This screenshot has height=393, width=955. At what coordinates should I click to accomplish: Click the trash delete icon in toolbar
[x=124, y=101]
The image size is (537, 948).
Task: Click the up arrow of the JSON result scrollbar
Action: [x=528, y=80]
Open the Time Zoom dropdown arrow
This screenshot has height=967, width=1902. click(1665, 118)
··········
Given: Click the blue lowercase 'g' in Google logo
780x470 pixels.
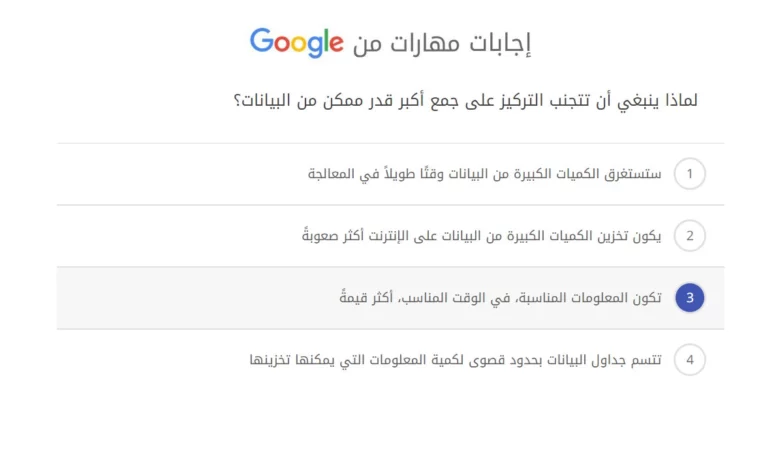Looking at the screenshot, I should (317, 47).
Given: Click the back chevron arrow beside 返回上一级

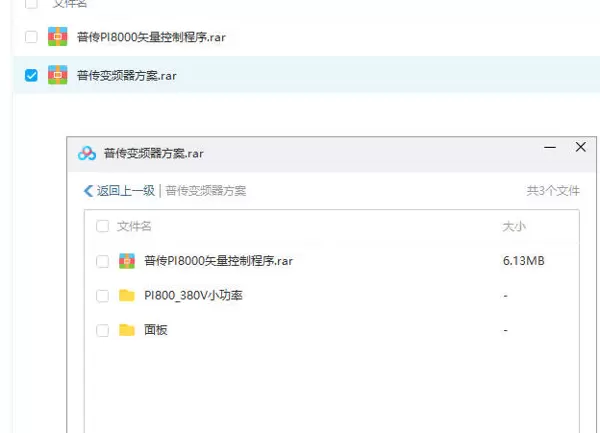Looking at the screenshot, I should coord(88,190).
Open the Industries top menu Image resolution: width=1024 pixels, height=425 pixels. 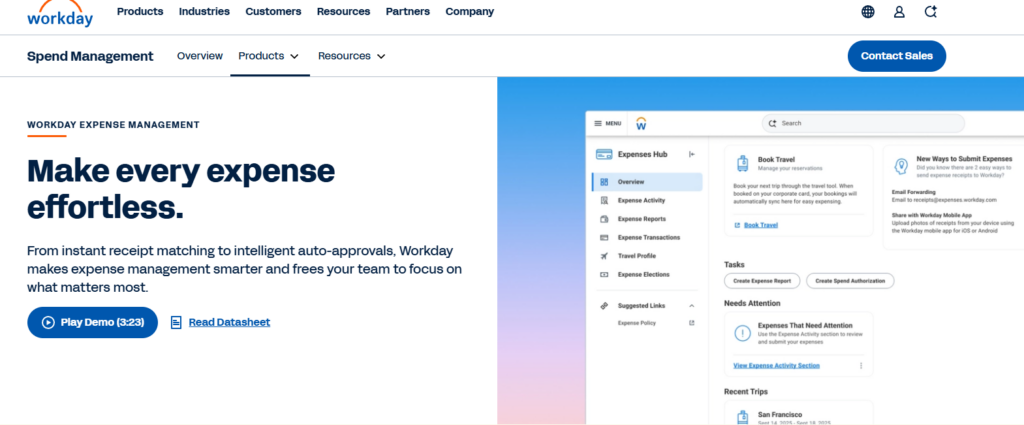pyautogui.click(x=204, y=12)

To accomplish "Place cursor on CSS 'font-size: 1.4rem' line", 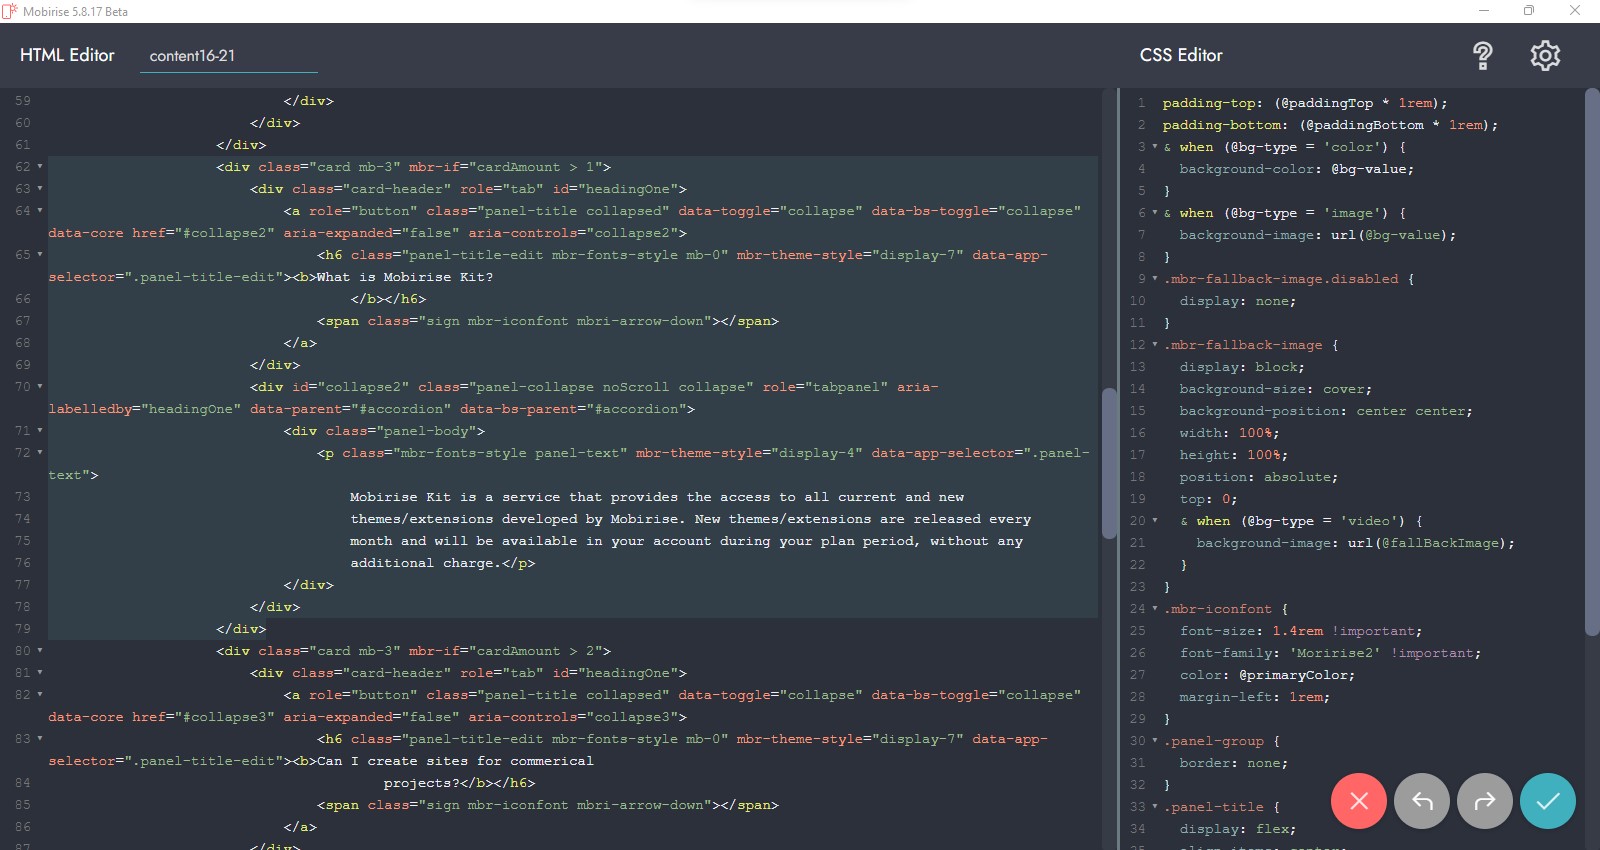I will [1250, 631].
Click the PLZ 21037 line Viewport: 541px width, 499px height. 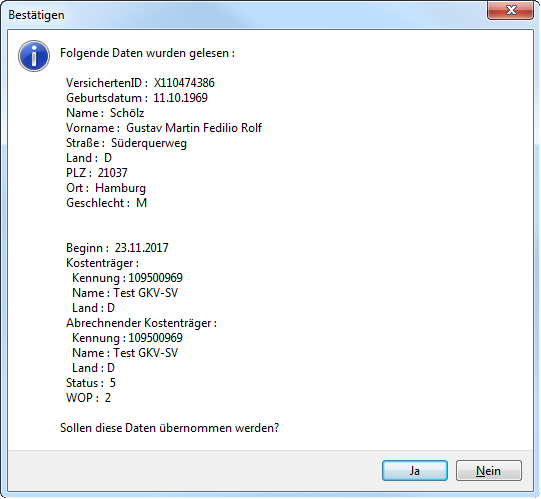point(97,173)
··········
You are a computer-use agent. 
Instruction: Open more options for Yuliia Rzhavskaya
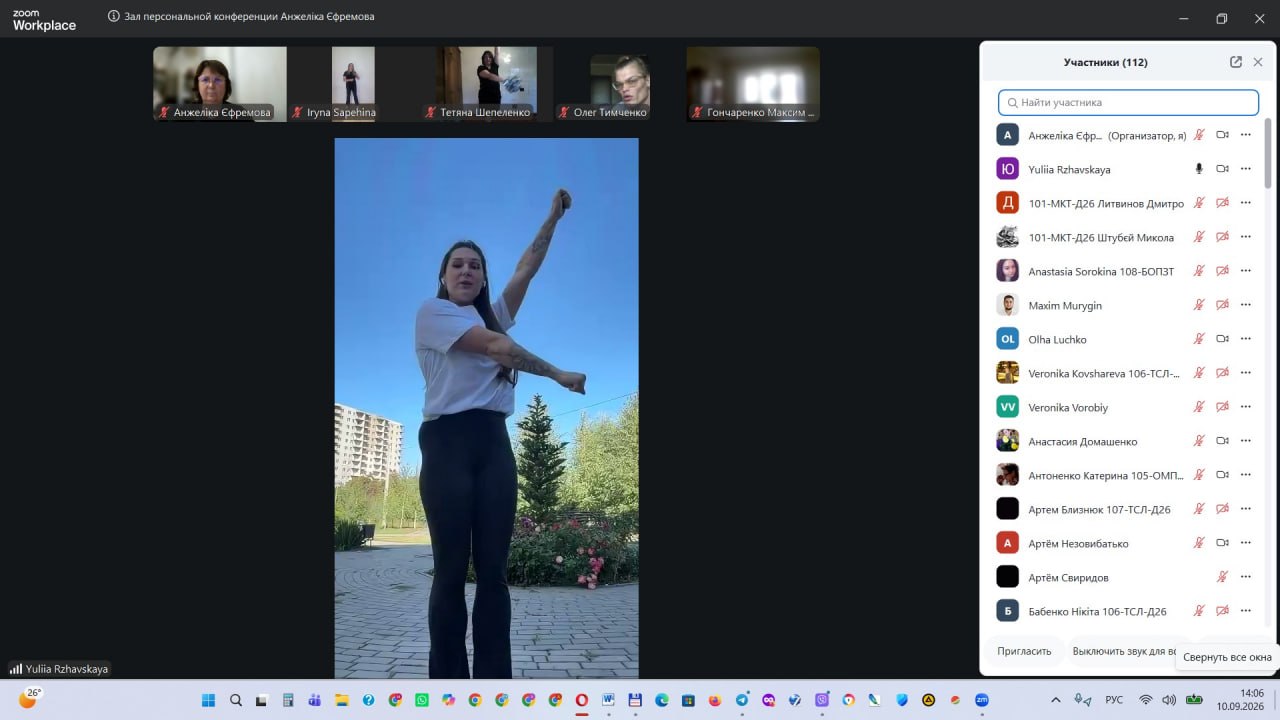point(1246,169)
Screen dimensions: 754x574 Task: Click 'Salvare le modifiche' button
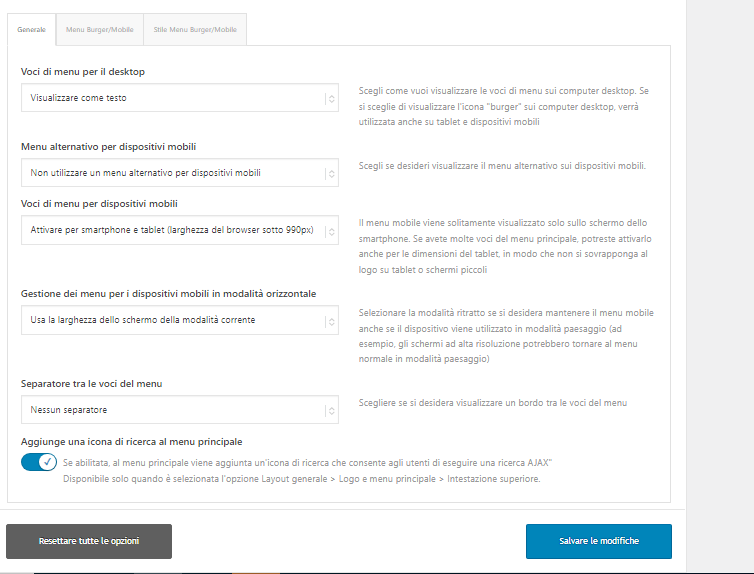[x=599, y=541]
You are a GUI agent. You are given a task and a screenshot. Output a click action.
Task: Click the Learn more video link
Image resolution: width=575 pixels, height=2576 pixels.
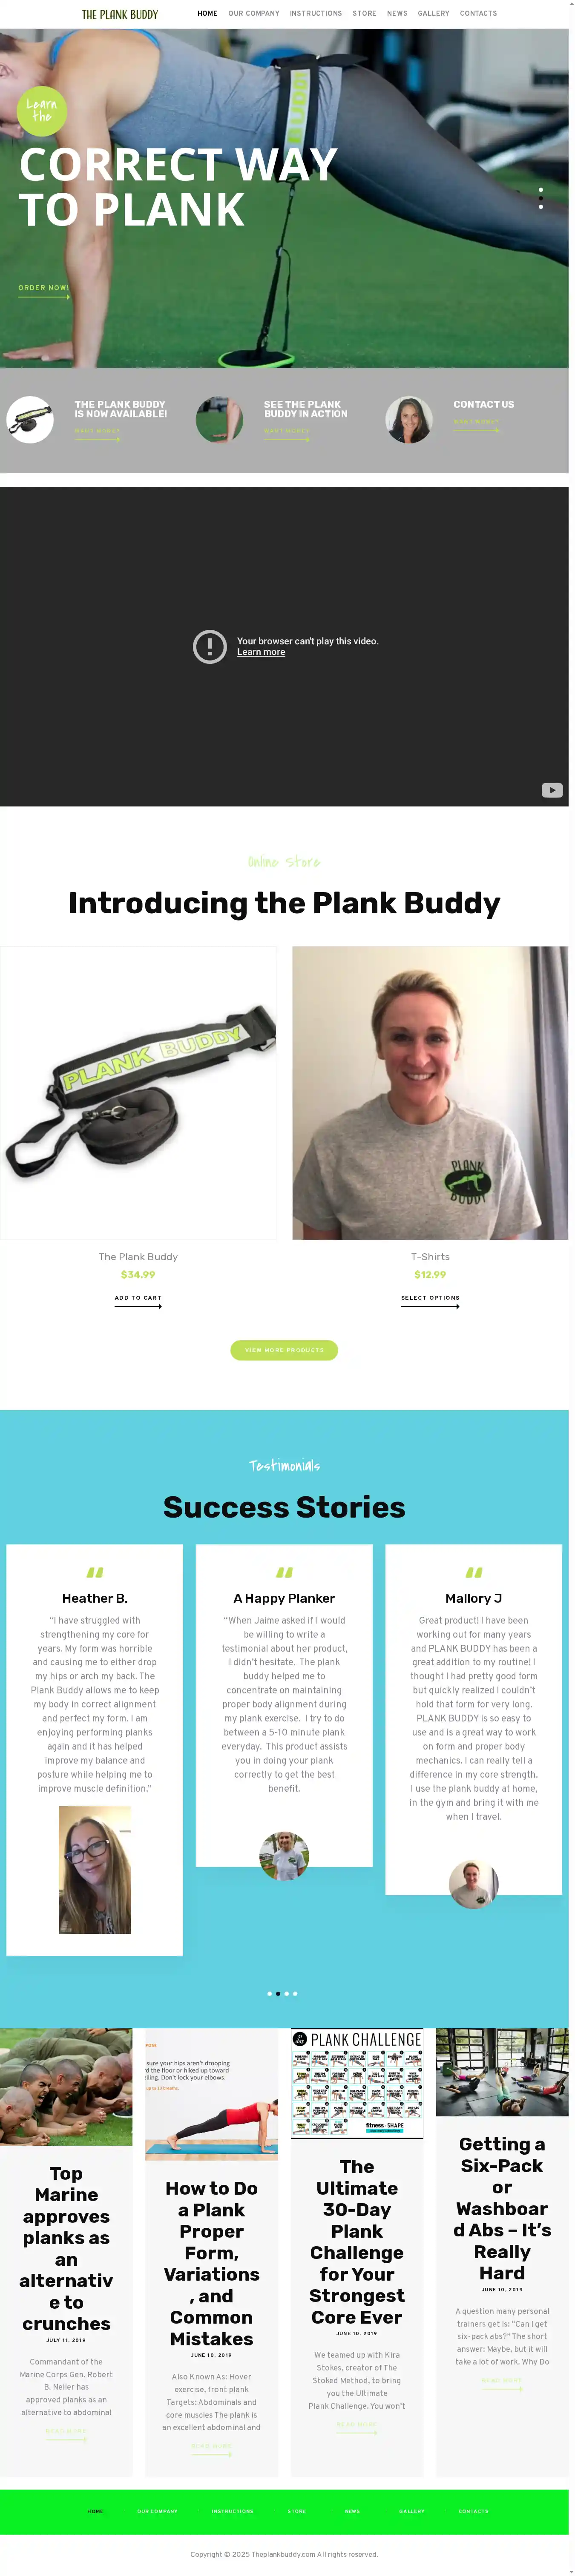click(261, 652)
··········
Directions
Each line of the records with the word "agent" in it is to be copied.

Task output
You are a computer-use agent. 
You are a GUI agent. You are given a task and a screenshot. Output a click action.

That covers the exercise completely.